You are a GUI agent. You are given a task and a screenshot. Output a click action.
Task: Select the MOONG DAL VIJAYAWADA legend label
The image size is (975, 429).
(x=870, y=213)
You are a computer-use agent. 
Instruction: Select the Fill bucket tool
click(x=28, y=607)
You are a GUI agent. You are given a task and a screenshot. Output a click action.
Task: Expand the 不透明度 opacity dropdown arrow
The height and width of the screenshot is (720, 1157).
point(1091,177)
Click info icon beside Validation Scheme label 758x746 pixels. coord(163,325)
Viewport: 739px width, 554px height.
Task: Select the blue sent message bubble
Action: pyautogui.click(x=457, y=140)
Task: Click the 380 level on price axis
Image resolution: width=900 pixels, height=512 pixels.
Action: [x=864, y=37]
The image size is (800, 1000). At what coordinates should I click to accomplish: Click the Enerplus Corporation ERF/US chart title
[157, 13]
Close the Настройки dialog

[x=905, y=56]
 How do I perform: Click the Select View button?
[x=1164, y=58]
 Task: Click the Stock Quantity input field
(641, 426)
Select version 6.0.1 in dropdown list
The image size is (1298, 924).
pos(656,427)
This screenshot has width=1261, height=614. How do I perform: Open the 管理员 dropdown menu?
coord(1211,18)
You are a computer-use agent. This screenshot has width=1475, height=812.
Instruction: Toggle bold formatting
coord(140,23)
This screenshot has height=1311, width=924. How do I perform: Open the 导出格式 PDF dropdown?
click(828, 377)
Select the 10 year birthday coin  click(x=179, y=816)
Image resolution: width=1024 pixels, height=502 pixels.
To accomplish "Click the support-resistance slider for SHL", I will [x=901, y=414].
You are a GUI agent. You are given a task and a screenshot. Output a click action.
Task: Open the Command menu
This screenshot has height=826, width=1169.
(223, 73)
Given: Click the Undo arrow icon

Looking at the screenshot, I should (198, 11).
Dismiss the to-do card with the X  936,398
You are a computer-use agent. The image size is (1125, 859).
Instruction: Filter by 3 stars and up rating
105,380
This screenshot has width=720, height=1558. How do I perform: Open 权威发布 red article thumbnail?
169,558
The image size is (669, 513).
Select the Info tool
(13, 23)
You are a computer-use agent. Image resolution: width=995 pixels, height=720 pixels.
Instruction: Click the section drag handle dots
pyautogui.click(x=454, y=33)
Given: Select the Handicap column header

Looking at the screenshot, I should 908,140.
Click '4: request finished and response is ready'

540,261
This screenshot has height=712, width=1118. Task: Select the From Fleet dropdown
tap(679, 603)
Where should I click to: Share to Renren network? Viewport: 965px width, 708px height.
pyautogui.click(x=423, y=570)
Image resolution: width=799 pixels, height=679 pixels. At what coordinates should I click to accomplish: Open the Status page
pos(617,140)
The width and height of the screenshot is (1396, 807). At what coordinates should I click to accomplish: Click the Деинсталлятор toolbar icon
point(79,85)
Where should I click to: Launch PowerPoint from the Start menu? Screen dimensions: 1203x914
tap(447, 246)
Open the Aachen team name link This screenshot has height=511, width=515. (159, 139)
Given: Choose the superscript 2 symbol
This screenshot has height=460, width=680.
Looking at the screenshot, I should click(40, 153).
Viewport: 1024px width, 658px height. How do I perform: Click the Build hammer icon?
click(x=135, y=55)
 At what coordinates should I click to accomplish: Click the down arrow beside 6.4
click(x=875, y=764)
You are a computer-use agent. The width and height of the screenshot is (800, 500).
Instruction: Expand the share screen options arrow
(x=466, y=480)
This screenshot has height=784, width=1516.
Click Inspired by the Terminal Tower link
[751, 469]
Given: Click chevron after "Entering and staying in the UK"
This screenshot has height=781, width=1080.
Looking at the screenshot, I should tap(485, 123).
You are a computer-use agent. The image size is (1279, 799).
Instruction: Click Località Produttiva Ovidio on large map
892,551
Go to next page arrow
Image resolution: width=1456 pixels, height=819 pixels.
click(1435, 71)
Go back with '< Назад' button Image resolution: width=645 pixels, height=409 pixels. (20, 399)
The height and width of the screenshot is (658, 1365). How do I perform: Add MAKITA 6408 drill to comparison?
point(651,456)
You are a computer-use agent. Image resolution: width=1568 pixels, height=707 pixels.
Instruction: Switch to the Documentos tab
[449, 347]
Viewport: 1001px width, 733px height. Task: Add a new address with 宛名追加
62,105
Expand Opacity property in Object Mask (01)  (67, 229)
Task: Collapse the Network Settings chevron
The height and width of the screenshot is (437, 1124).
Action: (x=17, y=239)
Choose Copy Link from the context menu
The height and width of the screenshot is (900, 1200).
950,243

-------------------------

> _Do this_:
Can you reproduce every item above word for word, with nothing left out or changed?

> _Reply to the exercise_:
You are a GUI agent. You are given a task and a screenshot. Output a click action.
Task: Select the MOONG DAL VIJAYAWADA legend label
The image size is (975, 429).
(x=870, y=213)
You are a computer-use agent. 
Instruction: Select the Fill bucket tool
click(x=28, y=607)
You are a GUI agent. You are given a task and a screenshot. Output a click action.
Task: Expand the 不透明度 opacity dropdown arrow
The height and width of the screenshot is (720, 1157).
point(1091,177)
Click info icon beside Validation Scheme label 758x746 pixels. coord(163,325)
Viewport: 739px width, 554px height.
Task: Select the blue sent message bubble
Action: pyautogui.click(x=457, y=140)
Task: Click the 380 level on price axis
Image resolution: width=900 pixels, height=512 pixels.
Action: [x=864, y=37]
The image size is (800, 1000). At what coordinates should I click to accomplish: Click the Enerplus Corporation ERF/US chart title
[157, 13]
Close the Настройки dialog

[x=905, y=56]
 How do I perform: Click the Select View button?
[x=1164, y=58]
 Task: Click the Stock Quantity input field
(641, 426)
Select version 6.0.1 in dropdown list
The image size is (1298, 924).
pos(656,427)
This screenshot has width=1261, height=614. How do I perform: Open the 管理员 dropdown menu?
coord(1211,18)
You are a computer-use agent. This screenshot has width=1475, height=812.
Instruction: Toggle bold formatting
coord(140,23)
This screenshot has height=1311, width=924. How do I perform: Open the 导出格式 PDF dropdown?
click(828, 377)
Select the 10 year birthday coin  click(x=179, y=816)
Image resolution: width=1024 pixels, height=502 pixels.
To accomplish "Click the support-resistance slider for SHL", I will [x=901, y=414].
You are a GUI agent. You are given a task and a screenshot. Output a click action.
Task: Open the Command menu
This screenshot has height=826, width=1169.
(223, 73)
Given: Click the Undo arrow icon

Looking at the screenshot, I should (198, 11).
Dismiss the to-do card with the X  936,398
You are a computer-use agent. The image size is (1125, 859).
Instruction: Filter by 3 stars and up rating
105,380
This screenshot has width=720, height=1558. How do I perform: Open 权威发布 red article thumbnail?
169,558
The image size is (669, 513).
Select the Info tool
(13, 23)
You are a computer-use agent. Image resolution: width=995 pixels, height=720 pixels.
Instruction: Click the section drag handle dots
pyautogui.click(x=454, y=33)
Given: Select the Handicap column header

Looking at the screenshot, I should 908,140.
Click '4: request finished and response is ready'

540,261
This screenshot has height=712, width=1118. Task: Select the From Fleet dropdown
tap(679, 603)
Where should I click to: Share to Renren network? Viewport: 965px width, 708px height.
pyautogui.click(x=423, y=570)
Image resolution: width=799 pixels, height=679 pixels. At what coordinates should I click to accomplish: Open the Status page
pos(617,140)
The width and height of the screenshot is (1396, 807). At what coordinates should I click to accomplish: Click the Деинсталлятор toolbar icon
point(79,85)
Where should I click to: Launch PowerPoint from the Start menu? Screen dimensions: 1203x914
tap(447, 246)
Open the Aachen team name link This screenshot has height=511, width=515. (159, 139)
Given: Choose the superscript 2 symbol
This screenshot has height=460, width=680.
Looking at the screenshot, I should click(40, 153).
Viewport: 1024px width, 658px height. How do I perform: Click the Build hammer icon?
click(x=135, y=55)
 At what coordinates should I click to accomplish: Click the down arrow beside 6.4
click(x=875, y=764)
You are a computer-use agent. The width and height of the screenshot is (800, 500).
Instruction: Expand the share screen options arrow
(x=466, y=480)
This screenshot has height=784, width=1516.
Click Inspired by the Terminal Tower link
[751, 469]
Given: Click chevron after "Entering and staying in the UK"
This screenshot has height=781, width=1080.
Looking at the screenshot, I should tap(485, 123).
You are a computer-use agent. The image size is (1279, 799).
Instruction: Click Località Produttiva Ovidio on large map
892,551
Go to next page arrow
Image resolution: width=1456 pixels, height=819 pixels.
click(1435, 71)
Go back with '< Назад' button Image resolution: width=645 pixels, height=409 pixels. (20, 399)
The height and width of the screenshot is (658, 1365). How do I perform: Add MAKITA 6408 drill to comparison?
point(651,456)
You are a computer-use agent. Image resolution: width=1568 pixels, height=707 pixels.
Instruction: Switch to the Documentos tab
[449, 347]
Viewport: 1001px width, 733px height. Task: Add a new address with 宛名追加
62,105
Expand Opacity property in Object Mask (01)  (67, 229)
Task: Collapse the Network Settings chevron
The height and width of the screenshot is (437, 1124).
Action: (x=17, y=239)
Choose Copy Link from the context menu
The height and width of the screenshot is (900, 1200).
950,243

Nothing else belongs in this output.